*PROBLEM REQUIREMENTS:*
The listing that follows should be copied in full, exactly as written.

*EXTRACTED ENTRIES:*
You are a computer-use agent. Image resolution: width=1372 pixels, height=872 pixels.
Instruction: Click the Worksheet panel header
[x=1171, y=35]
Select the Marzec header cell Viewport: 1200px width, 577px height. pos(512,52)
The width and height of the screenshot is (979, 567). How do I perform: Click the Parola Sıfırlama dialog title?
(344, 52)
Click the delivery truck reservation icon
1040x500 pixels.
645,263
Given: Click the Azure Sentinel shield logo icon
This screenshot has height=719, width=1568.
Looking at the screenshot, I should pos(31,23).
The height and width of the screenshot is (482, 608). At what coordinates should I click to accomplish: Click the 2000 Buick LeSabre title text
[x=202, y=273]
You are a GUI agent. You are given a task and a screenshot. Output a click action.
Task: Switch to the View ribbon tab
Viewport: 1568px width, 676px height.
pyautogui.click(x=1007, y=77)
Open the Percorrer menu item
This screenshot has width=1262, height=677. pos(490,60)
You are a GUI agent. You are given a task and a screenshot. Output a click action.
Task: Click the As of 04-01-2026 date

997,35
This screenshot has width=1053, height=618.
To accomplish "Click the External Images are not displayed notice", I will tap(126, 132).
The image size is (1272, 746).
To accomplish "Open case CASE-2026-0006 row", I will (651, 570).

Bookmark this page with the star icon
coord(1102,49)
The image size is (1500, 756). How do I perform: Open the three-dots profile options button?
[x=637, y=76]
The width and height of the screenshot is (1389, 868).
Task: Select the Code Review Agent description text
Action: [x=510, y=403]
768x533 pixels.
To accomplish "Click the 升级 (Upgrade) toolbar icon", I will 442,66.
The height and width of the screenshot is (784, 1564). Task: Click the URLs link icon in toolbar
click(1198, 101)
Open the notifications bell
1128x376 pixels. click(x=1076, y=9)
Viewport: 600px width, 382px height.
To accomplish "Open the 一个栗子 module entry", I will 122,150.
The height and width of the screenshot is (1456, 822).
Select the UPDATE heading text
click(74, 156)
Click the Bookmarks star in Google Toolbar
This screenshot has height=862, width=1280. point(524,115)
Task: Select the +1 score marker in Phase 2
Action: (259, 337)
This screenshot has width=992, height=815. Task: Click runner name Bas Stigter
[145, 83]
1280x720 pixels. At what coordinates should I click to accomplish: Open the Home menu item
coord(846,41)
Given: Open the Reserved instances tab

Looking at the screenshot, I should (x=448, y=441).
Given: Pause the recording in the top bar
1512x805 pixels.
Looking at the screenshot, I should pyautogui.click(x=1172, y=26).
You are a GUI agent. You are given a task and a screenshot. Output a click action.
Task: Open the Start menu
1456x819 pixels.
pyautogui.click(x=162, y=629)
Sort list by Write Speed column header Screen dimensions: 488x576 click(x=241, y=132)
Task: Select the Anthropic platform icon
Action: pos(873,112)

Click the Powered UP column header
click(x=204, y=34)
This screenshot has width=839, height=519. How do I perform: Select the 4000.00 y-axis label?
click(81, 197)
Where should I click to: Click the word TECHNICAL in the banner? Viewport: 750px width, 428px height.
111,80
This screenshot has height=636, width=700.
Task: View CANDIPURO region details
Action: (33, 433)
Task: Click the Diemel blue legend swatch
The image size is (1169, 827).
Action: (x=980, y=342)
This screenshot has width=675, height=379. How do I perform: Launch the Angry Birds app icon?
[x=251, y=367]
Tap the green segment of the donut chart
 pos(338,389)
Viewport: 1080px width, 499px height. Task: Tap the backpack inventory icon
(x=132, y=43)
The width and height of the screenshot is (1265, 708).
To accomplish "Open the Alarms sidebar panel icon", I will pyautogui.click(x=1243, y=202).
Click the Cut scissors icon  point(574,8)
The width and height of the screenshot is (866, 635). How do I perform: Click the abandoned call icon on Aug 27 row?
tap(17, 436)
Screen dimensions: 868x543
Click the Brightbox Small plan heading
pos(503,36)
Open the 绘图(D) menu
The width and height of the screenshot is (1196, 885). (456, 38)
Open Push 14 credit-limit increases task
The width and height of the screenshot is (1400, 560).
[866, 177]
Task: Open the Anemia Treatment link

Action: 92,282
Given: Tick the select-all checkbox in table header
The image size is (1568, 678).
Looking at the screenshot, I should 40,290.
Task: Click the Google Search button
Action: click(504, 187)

*ANSWER TO THE PROBLEM:*
You are a computer-use agent. Image resolution: width=1372 pixels, height=872 pixels.
Instruction: Click the Worksheet panel header
[x=1171, y=35]
Select the Marzec header cell Viewport: 1200px width, 577px height. pos(512,52)
The width and height of the screenshot is (979, 567). How do I perform: Click the Parola Sıfırlama dialog title?
(344, 52)
Click the delivery truck reservation icon
1040x500 pixels.
645,263
Given: Click the Azure Sentinel shield logo icon
This screenshot has height=719, width=1568.
Looking at the screenshot, I should pos(31,23).
The height and width of the screenshot is (482, 608). At what coordinates should I click to accomplish: Click the 2000 Buick LeSabre title text
[x=202, y=273]
You are a GUI agent. You are given a task and a screenshot. Output a click action.
Task: Switch to the View ribbon tab
Viewport: 1568px width, 676px height.
pyautogui.click(x=1007, y=77)
Open the Percorrer menu item
This screenshot has width=1262, height=677. pos(490,60)
You are a GUI agent. You are given a task and a screenshot. Output a click action.
Task: Click the As of 04-01-2026 date

997,35
This screenshot has width=1053, height=618.
To accomplish "Click the External Images are not displayed notice", I will tap(126, 132).
The image size is (1272, 746).
To accomplish "Open case CASE-2026-0006 row", I will (651, 570).

Bookmark this page with the star icon
coord(1102,49)
The image size is (1500, 756). How do I perform: Open the three-dots profile options button?
[x=637, y=76]
The width and height of the screenshot is (1389, 868).
Task: Select the Code Review Agent description text
Action: [x=510, y=403]
768x533 pixels.
To accomplish "Click the 升级 (Upgrade) toolbar icon", I will 442,66.
The height and width of the screenshot is (784, 1564). Task: Click the URLs link icon in toolbar
click(1198, 101)
Open the notifications bell
1128x376 pixels. click(x=1076, y=9)
Viewport: 600px width, 382px height.
To accomplish "Open the 一个栗子 module entry", I will 122,150.
The height and width of the screenshot is (1456, 822).
Select the UPDATE heading text
click(74, 156)
Click the Bookmarks star in Google Toolbar
This screenshot has height=862, width=1280. point(524,115)
Task: Select the +1 score marker in Phase 2
Action: (259, 337)
This screenshot has width=992, height=815. Task: Click runner name Bas Stigter
[145, 83]
1280x720 pixels. At what coordinates should I click to accomplish: Open the Home menu item
coord(846,41)
Given: Open the Reserved instances tab

Looking at the screenshot, I should (x=448, y=441).
Given: Pause the recording in the top bar
1512x805 pixels.
Looking at the screenshot, I should pyautogui.click(x=1172, y=26).
You are a GUI agent. You are given a task and a screenshot. Output a click action.
Task: Open the Start menu
1456x819 pixels.
pyautogui.click(x=162, y=629)
Sort list by Write Speed column header Screen dimensions: 488x576 click(x=241, y=132)
Task: Select the Anthropic platform icon
Action: pos(873,112)

Click the Powered UP column header
click(x=204, y=34)
This screenshot has width=839, height=519. How do I perform: Select the 4000.00 y-axis label?
click(81, 197)
Where should I click to: Click the word TECHNICAL in the banner? Viewport: 750px width, 428px height.
111,80
This screenshot has height=636, width=700.
Task: View CANDIPURO region details
Action: (33, 433)
Task: Click the Diemel blue legend swatch
The image size is (1169, 827).
Action: (x=980, y=342)
This screenshot has width=675, height=379. How do I perform: Launch the Angry Birds app icon?
[x=251, y=367]
Tap the green segment of the donut chart
 pos(338,389)
Viewport: 1080px width, 499px height. Task: Tap the backpack inventory icon
(x=132, y=43)
The width and height of the screenshot is (1265, 708).
To accomplish "Open the Alarms sidebar panel icon", I will pyautogui.click(x=1243, y=202).
Click the Cut scissors icon  point(574,8)
The width and height of the screenshot is (866, 635). How do I perform: Click the abandoned call icon on Aug 27 row?
tap(17, 436)
Screen dimensions: 868x543
Click the Brightbox Small plan heading
pos(503,36)
Open the 绘图(D) menu
The width and height of the screenshot is (1196, 885). (456, 38)
Open Push 14 credit-limit increases task
The width and height of the screenshot is (1400, 560).
[866, 177]
Task: Open the Anemia Treatment link

Action: 92,282
Given: Tick the select-all checkbox in table header
The image size is (1568, 678).
Looking at the screenshot, I should 40,290.
Task: Click the Google Search button
Action: click(504, 187)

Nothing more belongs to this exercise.